> Supplied data:
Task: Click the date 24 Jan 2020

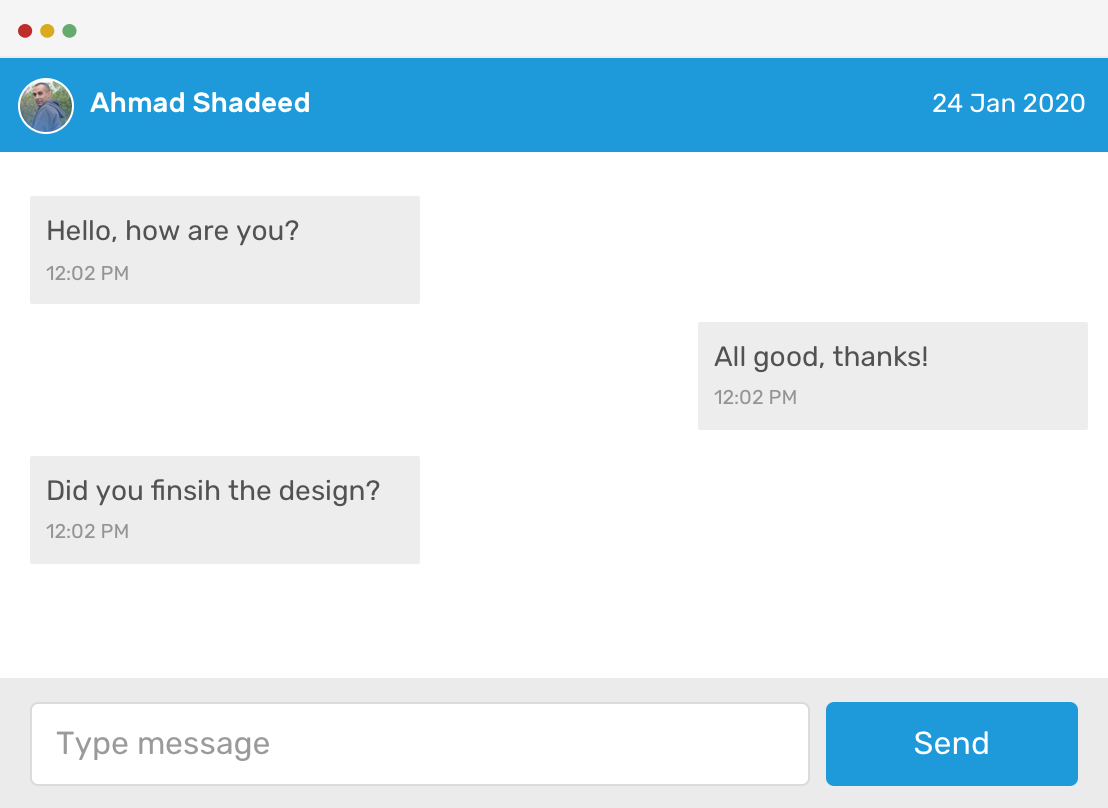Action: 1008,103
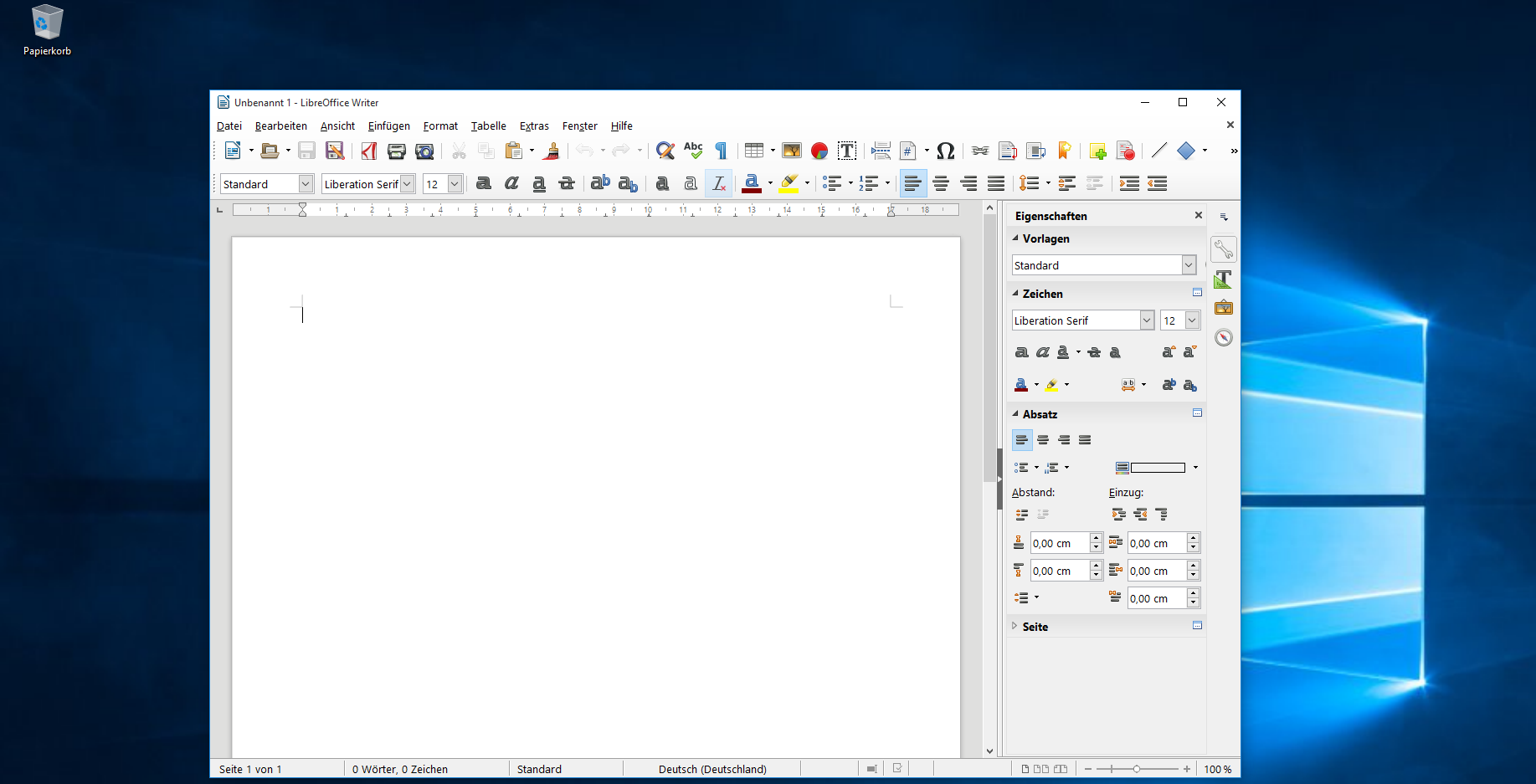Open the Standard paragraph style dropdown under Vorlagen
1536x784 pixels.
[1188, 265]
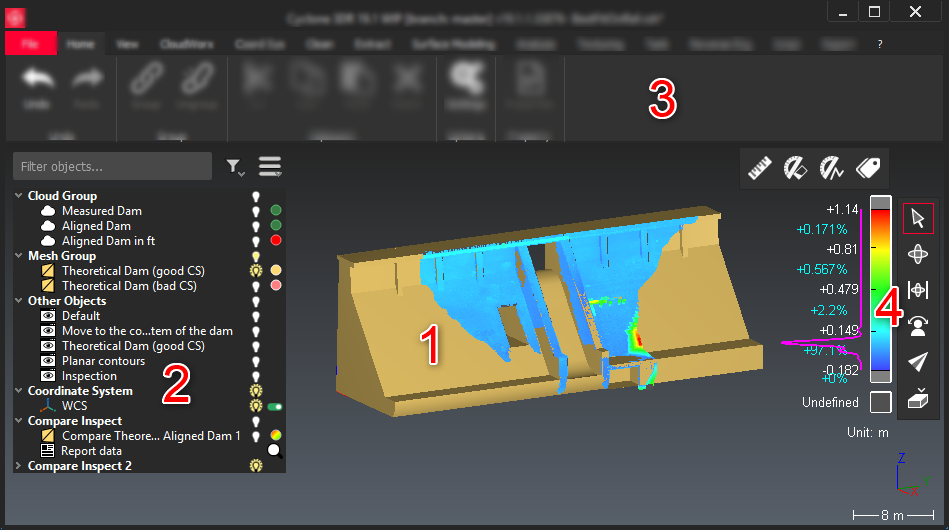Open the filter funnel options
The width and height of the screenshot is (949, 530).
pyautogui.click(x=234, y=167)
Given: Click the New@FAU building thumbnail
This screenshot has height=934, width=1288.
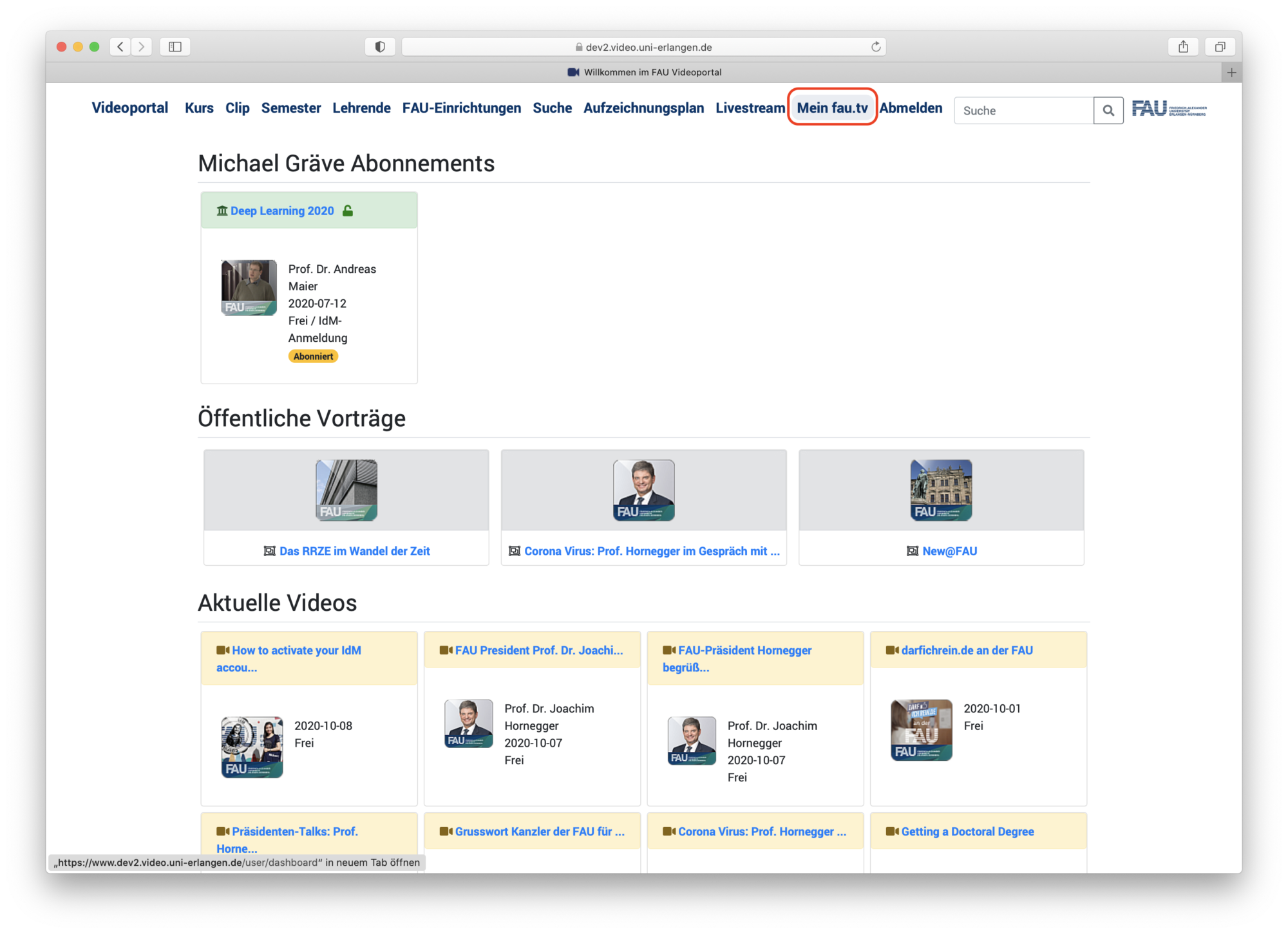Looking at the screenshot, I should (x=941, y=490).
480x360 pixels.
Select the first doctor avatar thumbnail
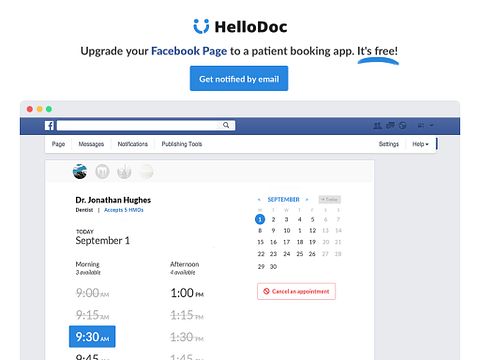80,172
...
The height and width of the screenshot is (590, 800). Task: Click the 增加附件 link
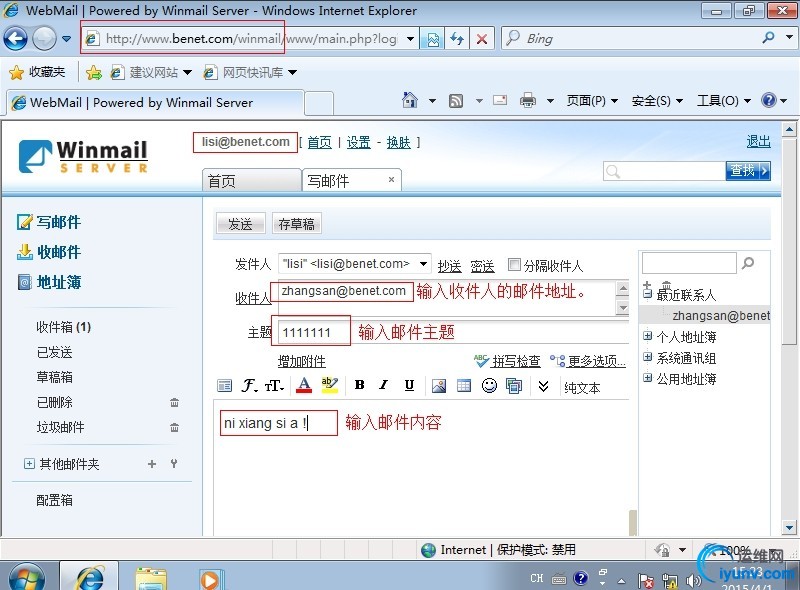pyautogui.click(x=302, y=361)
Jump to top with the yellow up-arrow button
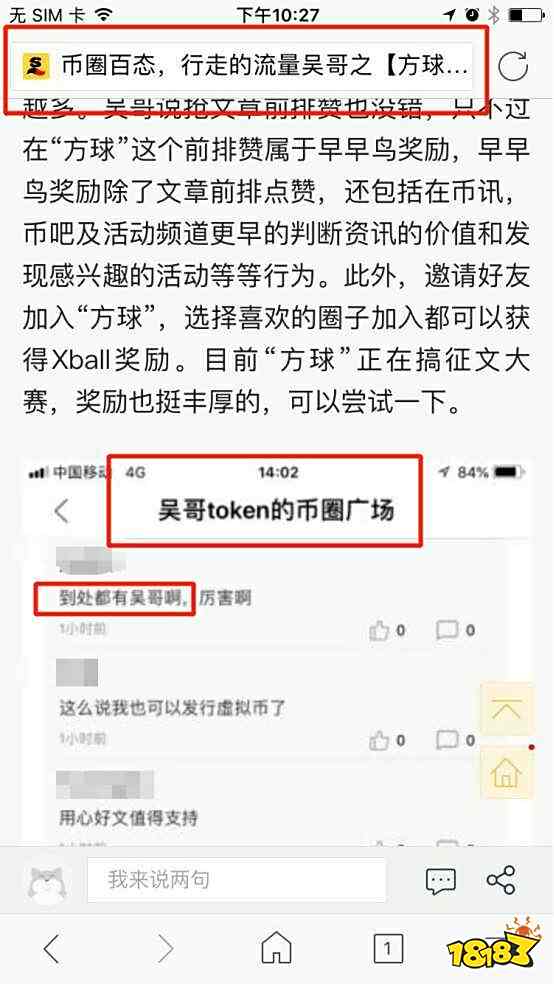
...
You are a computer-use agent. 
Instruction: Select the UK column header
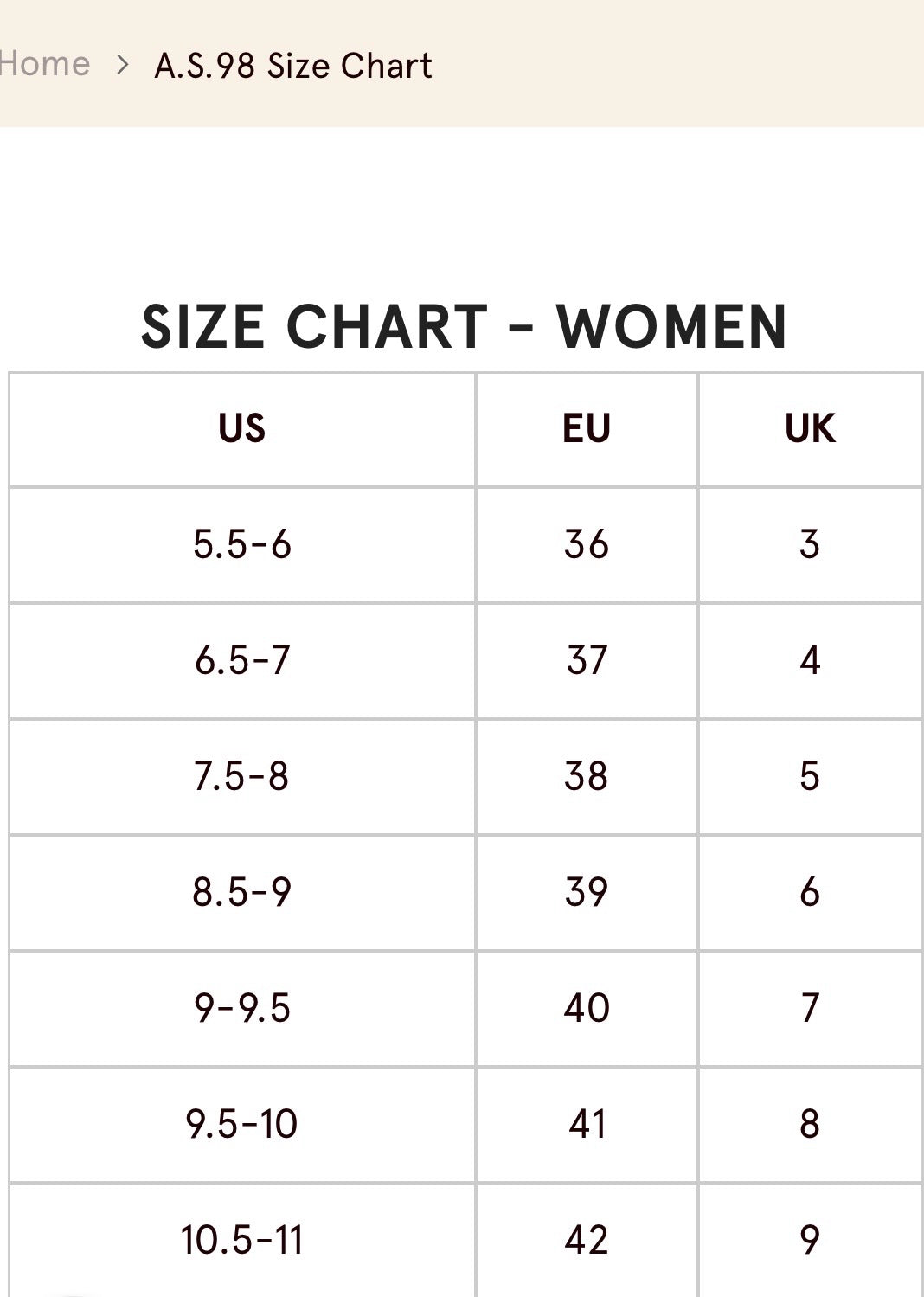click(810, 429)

> Instructions for the task: Render the records starting at the line that contains "The height and" and ending at the line that contains "Jump to top with the yellow up-arrow button" as a Markdown table with the columns Row and Line. Number each row, skip blank lines, and leave the pictures out.

> Exercise answer:
| Row | Line |
|---|---|
| 1 | The height and width of the screenshot is (590, 800). Task: Click the 增加附件 link |
| 2 | pyautogui.click(x=302, y=361) |
| 3 | Jump to top with the yellow up-arrow button |